Un deuxième rapport publié par NourNews mercredi a donné plus de détails selon lesquels des éléments terroristes kurdes basés au Kurdistan irakien ont été déployés par « un service de sécurité étranger » pour faire passer clandestinement des pièces de drones et des matériaux explosifs à travers la frontière par « l’une des routes inaccessibles » dans le nord-ouest » de l’Iran, qui ont ensuite été assemblés dans « un atelier équipé en utilisant des forces entraînées. » Il semble que l’establishment de la sécurité iranienne ait eu quelques soupçons d’une telle attaque terroriste sur la base de l’interrogatoire en août d’un groupe terroriste kurde travaillant pour l’agence israélienne Mossad.
Toutefois, une dimension étonnante de cette affaire sordide est qu’un haut collaborateur du président ukrainien, M. Zelensky, a lié l’attaque d’Ispahan à la fourniture présumée de drones iraniens à la Russie. Un responsable iranien anonyme a depuis réagi en déclarant que si Kiev ne désavouait pas un tel lien, Téhéran pourrait lui aussi adopter « une nouvelle approche adaptée au comportement du gouvernement de Kiev. »

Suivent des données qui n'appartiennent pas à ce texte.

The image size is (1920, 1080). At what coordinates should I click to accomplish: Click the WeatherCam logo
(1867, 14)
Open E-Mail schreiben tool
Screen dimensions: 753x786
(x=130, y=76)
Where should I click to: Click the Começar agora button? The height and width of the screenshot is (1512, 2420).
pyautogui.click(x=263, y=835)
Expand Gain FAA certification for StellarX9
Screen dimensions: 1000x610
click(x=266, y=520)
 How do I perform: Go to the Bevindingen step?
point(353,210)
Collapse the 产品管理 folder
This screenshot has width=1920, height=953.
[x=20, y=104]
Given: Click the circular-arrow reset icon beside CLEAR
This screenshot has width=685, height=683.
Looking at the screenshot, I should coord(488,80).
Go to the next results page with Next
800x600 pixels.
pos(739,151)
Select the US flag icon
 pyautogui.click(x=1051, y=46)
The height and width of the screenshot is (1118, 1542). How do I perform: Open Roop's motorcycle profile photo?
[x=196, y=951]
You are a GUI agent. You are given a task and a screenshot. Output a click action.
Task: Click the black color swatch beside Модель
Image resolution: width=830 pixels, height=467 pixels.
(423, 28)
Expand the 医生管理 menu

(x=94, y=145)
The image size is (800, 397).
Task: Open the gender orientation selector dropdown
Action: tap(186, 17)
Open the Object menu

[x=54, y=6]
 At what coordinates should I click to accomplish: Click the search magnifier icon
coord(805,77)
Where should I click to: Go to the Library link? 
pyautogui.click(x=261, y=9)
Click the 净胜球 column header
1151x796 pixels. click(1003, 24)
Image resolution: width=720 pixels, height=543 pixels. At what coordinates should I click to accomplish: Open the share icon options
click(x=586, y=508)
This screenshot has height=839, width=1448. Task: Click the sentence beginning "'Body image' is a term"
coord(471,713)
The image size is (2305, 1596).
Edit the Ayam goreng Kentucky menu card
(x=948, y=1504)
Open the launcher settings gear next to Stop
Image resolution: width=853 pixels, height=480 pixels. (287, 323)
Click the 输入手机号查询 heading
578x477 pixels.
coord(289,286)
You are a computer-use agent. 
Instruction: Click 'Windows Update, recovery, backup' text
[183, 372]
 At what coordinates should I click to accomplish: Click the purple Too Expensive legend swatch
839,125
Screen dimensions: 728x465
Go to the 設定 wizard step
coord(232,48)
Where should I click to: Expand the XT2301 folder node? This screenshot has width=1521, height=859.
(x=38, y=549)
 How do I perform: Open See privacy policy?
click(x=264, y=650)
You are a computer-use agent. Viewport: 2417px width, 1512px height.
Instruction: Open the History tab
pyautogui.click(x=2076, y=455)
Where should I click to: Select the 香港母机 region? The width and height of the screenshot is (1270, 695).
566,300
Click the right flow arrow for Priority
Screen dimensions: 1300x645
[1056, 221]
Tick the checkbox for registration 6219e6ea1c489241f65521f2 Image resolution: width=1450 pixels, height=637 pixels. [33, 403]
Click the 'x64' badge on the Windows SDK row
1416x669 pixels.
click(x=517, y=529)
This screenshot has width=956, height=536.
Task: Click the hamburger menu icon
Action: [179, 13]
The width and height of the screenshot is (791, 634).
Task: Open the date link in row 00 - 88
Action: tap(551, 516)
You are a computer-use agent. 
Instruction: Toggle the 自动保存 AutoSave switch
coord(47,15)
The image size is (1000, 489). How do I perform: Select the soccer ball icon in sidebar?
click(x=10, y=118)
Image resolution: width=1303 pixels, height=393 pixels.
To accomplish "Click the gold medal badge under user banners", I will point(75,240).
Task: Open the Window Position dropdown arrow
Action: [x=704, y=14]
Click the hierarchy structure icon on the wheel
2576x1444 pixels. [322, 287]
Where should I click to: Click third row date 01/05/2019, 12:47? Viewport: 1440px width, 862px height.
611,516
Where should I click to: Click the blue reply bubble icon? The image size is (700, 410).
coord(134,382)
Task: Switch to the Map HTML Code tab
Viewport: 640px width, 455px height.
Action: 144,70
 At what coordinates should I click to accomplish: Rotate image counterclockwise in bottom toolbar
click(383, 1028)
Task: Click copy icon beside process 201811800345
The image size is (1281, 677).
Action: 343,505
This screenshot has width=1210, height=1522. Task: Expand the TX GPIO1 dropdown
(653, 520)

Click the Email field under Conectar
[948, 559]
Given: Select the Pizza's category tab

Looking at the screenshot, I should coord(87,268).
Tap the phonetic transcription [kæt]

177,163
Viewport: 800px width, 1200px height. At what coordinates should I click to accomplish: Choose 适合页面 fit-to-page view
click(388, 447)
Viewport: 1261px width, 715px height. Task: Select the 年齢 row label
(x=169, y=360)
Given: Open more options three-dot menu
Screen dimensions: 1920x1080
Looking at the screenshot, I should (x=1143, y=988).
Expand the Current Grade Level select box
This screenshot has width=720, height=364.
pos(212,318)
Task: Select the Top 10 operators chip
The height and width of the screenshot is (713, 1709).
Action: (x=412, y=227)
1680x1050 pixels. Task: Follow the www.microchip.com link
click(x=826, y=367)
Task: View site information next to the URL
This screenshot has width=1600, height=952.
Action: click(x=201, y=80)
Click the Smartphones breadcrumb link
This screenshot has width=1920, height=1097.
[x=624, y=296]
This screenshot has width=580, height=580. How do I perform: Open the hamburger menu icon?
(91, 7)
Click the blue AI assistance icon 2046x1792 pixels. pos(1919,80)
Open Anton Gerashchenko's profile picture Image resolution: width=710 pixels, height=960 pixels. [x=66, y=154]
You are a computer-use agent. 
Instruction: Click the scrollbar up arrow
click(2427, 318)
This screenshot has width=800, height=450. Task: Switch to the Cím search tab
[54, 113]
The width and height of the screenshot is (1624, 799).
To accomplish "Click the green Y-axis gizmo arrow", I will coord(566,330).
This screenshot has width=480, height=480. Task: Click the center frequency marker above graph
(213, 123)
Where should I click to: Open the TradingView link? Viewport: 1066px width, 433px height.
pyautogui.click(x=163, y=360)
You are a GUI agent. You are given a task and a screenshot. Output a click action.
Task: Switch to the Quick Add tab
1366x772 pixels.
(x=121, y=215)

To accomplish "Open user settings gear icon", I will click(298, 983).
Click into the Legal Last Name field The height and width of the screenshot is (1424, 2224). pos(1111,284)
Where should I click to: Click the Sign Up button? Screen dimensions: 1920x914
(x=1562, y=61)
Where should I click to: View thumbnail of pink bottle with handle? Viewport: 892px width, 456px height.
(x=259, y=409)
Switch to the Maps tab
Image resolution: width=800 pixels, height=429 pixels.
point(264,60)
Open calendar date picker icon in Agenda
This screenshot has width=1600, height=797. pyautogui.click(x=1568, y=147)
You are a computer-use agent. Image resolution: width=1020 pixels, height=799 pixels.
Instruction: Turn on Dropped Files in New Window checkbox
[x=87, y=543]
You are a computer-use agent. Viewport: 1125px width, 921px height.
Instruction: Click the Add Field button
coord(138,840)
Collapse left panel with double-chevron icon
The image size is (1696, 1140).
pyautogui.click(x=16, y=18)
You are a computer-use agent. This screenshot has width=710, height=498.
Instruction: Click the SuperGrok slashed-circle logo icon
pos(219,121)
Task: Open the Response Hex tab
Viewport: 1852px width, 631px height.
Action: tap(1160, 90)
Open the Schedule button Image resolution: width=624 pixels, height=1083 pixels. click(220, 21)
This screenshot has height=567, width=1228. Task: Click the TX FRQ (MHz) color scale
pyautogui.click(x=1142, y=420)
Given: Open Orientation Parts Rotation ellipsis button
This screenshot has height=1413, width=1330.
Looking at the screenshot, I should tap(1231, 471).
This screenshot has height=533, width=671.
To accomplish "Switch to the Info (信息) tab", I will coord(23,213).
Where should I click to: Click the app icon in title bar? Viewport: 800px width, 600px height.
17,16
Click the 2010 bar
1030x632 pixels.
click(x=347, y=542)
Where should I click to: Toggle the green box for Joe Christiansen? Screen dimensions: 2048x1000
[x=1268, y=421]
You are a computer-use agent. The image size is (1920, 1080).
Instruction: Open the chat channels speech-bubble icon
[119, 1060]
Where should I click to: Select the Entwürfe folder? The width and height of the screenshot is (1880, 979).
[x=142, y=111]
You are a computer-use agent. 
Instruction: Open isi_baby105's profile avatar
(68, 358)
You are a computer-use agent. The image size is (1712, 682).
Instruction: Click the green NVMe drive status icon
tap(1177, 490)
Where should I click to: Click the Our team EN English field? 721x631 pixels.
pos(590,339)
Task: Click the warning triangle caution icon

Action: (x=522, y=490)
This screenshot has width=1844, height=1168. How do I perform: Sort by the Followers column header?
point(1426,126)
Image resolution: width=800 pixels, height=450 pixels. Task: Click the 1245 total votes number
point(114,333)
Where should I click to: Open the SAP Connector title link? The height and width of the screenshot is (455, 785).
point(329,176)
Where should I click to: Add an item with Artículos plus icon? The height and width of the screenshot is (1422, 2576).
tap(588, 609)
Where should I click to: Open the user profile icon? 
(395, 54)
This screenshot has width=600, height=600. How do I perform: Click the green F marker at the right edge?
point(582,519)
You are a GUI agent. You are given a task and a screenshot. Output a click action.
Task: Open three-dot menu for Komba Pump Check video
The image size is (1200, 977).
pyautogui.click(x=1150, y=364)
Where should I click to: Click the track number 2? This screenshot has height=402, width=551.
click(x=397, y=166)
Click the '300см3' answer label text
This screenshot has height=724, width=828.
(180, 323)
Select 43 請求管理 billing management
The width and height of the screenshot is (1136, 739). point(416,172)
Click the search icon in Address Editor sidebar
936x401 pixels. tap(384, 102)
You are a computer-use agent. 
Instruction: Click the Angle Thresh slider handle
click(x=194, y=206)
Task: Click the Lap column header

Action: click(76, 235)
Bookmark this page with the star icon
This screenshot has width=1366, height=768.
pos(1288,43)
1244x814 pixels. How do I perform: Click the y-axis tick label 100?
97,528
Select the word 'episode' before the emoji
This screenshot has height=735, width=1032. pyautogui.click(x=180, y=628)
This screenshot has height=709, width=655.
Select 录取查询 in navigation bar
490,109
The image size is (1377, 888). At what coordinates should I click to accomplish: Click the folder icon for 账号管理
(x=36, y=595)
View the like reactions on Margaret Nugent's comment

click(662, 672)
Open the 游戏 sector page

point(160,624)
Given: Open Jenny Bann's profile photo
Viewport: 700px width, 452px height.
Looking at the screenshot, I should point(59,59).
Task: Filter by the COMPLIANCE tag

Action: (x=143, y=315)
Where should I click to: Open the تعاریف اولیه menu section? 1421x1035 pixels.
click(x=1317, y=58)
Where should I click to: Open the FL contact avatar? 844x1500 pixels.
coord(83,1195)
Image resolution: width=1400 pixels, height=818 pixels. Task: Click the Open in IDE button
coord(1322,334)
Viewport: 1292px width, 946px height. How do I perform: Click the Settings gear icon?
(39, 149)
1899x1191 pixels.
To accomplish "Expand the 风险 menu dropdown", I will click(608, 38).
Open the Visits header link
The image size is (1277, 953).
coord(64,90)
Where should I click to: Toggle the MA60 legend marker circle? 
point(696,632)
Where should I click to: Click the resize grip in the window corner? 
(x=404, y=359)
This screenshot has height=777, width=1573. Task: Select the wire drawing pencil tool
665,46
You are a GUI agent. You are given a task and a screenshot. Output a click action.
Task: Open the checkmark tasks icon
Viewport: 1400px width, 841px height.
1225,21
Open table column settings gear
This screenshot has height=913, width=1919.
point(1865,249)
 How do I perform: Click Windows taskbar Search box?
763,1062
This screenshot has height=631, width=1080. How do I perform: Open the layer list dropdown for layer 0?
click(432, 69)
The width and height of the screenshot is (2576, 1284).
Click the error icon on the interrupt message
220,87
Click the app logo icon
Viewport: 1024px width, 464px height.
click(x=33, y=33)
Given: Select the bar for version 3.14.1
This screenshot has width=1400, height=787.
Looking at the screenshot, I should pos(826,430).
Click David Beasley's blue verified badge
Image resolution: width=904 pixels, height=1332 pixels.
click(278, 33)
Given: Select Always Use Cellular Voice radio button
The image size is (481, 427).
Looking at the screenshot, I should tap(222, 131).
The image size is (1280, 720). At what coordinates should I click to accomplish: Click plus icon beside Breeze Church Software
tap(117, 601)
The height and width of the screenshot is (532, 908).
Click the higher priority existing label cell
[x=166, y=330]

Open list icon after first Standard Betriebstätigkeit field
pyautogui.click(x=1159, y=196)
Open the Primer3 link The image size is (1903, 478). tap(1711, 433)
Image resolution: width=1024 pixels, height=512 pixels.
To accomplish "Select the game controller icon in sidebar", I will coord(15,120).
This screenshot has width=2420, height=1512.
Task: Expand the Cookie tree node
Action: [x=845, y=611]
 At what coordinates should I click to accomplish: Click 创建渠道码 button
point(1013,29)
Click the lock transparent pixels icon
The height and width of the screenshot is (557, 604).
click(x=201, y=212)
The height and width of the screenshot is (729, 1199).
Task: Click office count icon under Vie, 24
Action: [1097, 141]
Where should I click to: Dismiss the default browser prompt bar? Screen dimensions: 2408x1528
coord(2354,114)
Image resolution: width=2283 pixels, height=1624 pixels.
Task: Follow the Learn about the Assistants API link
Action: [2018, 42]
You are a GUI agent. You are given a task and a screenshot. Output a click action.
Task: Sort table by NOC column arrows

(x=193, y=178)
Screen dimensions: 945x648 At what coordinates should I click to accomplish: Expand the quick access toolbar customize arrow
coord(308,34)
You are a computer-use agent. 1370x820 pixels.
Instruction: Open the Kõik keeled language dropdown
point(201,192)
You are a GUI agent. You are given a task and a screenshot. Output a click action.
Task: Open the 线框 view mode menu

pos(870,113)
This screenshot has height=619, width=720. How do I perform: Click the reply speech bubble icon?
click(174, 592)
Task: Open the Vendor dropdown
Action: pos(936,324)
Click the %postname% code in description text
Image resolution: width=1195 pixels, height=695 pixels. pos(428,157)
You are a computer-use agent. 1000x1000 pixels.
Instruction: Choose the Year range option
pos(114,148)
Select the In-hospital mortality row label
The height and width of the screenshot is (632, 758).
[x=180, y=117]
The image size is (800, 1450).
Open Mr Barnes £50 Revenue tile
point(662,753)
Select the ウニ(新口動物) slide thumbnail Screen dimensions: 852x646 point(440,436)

Il n’est pas nécessaire de faire preuve de beaucoup d’ingéniosité pour relier les points dans l’attaque d’Ispahan – les services de renseignement ukrainiens et israéliens (et les cerveaux américains à Kiev) ont opéré par l’intermédiaire des groupes kurdes basés au Kurdistan irakien, qui ont des liens de longue date avec les États-Unis et le Mossad, et des « cellules dormantes » en Iran.
L’essentiel est qu’aujourd’hui, presque tout ce qui concerne la sécurité de l’Iran aurait une dimension étrangère – bien que cachée derrière le hijab ou les rubriques de la démocratie et des droits de l’homme. C’est ce dont témoigne l’histoire. Il ne fait aucun doute qu’en Iran, le temps présent et le temps passé sont liés de telle manière que les deux pourraient être présents dans le temps futur et – pour emprunter au poète anglais TS Eliot – le temps futur peut aussi bien être considéré comme « contenu dans le temps passé ».